=== Listing ===

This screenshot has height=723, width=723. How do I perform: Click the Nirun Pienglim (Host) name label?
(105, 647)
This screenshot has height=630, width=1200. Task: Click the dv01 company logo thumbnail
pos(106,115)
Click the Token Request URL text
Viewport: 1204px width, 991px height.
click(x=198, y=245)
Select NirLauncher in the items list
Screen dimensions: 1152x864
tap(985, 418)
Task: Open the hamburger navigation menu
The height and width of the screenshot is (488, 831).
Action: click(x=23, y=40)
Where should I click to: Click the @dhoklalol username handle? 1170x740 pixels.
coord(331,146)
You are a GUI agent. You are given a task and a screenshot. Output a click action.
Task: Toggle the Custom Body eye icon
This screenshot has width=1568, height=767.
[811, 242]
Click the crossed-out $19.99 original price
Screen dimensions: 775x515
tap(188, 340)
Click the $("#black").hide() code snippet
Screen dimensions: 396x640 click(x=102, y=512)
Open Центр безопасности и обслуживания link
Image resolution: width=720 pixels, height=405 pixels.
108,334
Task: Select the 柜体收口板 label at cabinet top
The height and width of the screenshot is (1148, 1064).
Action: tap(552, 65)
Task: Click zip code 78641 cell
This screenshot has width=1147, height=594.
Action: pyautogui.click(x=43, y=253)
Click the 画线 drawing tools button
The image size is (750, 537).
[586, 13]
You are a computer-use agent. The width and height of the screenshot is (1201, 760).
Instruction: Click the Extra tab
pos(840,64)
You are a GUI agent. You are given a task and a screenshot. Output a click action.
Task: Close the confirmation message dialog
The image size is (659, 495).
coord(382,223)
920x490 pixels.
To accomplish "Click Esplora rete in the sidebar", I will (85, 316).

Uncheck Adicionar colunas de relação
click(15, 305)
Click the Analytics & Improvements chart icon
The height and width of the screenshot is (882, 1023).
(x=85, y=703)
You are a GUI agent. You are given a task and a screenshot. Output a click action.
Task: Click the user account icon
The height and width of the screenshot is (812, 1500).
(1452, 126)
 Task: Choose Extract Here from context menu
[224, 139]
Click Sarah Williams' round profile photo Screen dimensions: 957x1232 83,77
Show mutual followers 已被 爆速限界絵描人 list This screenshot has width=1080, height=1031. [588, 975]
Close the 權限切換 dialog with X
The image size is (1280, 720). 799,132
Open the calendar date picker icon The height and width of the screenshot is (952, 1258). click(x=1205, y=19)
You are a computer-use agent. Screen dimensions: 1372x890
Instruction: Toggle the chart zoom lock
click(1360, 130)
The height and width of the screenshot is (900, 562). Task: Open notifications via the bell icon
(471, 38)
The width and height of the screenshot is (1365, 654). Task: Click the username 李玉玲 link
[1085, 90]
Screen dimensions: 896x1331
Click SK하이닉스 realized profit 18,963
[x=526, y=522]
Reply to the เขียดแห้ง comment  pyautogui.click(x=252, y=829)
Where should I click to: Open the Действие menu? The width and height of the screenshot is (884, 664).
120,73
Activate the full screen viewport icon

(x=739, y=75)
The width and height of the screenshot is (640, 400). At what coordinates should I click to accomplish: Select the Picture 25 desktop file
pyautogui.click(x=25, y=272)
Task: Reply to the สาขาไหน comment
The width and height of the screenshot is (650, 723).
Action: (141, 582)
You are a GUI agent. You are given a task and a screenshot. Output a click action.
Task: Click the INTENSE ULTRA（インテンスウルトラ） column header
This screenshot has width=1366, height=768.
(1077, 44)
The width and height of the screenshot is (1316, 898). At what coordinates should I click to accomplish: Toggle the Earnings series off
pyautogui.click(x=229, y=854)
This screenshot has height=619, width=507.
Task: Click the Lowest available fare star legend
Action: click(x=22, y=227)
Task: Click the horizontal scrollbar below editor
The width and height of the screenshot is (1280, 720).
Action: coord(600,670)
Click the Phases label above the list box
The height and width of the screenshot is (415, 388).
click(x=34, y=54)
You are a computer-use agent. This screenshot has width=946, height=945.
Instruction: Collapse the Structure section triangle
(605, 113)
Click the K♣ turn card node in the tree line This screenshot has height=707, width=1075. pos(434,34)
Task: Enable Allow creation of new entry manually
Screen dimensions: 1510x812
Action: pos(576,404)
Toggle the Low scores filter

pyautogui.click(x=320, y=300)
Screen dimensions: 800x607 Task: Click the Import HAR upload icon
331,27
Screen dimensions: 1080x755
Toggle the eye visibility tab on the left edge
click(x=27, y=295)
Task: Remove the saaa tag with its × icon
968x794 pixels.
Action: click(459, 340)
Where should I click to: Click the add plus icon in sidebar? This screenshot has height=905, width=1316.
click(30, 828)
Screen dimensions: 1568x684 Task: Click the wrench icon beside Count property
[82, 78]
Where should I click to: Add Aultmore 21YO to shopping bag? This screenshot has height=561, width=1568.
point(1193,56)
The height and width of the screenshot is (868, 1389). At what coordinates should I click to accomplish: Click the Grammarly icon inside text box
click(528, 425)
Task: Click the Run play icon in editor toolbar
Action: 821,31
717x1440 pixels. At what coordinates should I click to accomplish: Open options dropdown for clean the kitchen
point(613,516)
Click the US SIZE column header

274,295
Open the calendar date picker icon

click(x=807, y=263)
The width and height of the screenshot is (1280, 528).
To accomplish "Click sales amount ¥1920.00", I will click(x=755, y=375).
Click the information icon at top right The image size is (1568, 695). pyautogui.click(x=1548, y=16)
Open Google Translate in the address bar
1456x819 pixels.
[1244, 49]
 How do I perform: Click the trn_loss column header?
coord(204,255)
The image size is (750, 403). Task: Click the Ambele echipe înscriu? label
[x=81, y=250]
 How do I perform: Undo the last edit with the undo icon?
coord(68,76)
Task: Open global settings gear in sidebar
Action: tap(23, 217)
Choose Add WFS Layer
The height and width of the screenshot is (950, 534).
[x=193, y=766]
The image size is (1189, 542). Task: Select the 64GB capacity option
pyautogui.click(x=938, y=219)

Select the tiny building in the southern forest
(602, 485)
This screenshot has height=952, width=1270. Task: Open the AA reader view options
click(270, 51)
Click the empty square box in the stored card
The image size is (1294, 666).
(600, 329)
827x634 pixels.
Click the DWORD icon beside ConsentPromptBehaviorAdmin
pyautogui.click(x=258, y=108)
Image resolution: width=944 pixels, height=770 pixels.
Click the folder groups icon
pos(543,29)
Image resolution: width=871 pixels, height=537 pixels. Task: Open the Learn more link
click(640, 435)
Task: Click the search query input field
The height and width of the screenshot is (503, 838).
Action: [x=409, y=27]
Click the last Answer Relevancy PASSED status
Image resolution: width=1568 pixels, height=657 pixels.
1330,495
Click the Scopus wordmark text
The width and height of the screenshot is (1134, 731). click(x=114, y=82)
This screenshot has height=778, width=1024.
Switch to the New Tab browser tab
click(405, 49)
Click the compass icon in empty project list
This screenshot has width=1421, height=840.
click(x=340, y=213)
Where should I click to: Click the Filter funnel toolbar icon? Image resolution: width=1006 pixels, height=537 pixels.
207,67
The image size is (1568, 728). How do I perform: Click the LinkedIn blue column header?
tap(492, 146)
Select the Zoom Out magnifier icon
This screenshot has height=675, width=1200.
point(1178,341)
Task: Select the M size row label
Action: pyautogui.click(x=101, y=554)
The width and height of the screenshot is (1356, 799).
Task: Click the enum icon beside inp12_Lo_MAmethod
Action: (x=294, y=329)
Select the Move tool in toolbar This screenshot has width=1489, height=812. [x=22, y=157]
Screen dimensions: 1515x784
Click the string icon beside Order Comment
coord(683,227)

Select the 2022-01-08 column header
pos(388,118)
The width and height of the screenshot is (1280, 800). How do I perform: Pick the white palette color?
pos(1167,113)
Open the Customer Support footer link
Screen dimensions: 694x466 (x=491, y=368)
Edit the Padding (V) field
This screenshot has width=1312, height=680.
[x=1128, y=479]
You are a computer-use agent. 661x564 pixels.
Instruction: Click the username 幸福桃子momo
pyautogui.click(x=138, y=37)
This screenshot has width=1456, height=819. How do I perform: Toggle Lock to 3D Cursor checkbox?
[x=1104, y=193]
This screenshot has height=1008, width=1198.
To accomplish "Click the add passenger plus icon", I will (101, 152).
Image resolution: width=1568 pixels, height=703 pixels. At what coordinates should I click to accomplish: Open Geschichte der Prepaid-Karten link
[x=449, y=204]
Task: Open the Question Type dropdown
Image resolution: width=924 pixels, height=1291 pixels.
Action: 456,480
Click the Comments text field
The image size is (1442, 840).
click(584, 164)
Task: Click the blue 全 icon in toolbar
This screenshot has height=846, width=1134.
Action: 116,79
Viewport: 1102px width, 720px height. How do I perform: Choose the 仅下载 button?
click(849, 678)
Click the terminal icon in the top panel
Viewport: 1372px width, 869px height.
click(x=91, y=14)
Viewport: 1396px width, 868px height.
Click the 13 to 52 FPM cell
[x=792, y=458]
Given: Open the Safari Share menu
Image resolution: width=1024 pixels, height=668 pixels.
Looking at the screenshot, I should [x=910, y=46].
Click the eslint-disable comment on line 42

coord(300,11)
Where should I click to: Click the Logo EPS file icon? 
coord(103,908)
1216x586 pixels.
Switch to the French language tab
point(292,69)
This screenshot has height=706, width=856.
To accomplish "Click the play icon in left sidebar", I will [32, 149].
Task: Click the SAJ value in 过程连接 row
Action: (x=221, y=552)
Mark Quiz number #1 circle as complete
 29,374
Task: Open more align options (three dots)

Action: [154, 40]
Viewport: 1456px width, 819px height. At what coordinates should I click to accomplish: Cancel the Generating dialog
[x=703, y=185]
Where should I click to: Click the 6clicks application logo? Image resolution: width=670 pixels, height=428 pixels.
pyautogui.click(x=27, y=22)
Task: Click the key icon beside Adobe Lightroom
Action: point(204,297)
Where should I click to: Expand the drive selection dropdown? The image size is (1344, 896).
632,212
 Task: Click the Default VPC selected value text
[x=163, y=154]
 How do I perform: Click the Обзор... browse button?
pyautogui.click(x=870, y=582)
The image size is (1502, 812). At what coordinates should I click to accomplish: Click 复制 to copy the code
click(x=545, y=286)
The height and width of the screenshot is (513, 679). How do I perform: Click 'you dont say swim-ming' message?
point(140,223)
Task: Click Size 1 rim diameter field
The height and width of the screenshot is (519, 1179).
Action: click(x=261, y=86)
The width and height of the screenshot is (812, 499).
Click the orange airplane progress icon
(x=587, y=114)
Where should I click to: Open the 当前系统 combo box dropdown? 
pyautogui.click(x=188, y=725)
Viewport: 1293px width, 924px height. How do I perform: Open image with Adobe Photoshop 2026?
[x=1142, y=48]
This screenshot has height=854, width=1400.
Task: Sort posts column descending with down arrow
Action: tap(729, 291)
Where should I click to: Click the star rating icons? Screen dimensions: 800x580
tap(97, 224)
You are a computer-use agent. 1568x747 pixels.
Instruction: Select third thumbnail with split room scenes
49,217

===

— Work instructions —
Extract the lines of the listing above exactly as they appear, starting at the line containing "The width and height of the screenshot is (640, 400)." and ending after the line containing "Action: click(x=22, y=227)".

— Task solution —
The width and height of the screenshot is (640, 400). At what coordinates should I click to accomplish: Select the Picture 25 desktop file
pyautogui.click(x=25, y=272)
Task: Reply to the สาขาไหน comment
The width and height of the screenshot is (650, 723).
Action: (141, 582)
You are a GUI agent. You are given a task and a screenshot. Output a click action.
Task: Click the INTENSE ULTRA（インテンスウルトラ） column header
This screenshot has width=1366, height=768.
(1077, 44)
The width and height of the screenshot is (1316, 898). At what coordinates should I click to accomplish: Toggle the Earnings series off
pyautogui.click(x=229, y=854)
This screenshot has height=619, width=507.
Task: Click the Lowest available fare star legend
Action: click(x=22, y=227)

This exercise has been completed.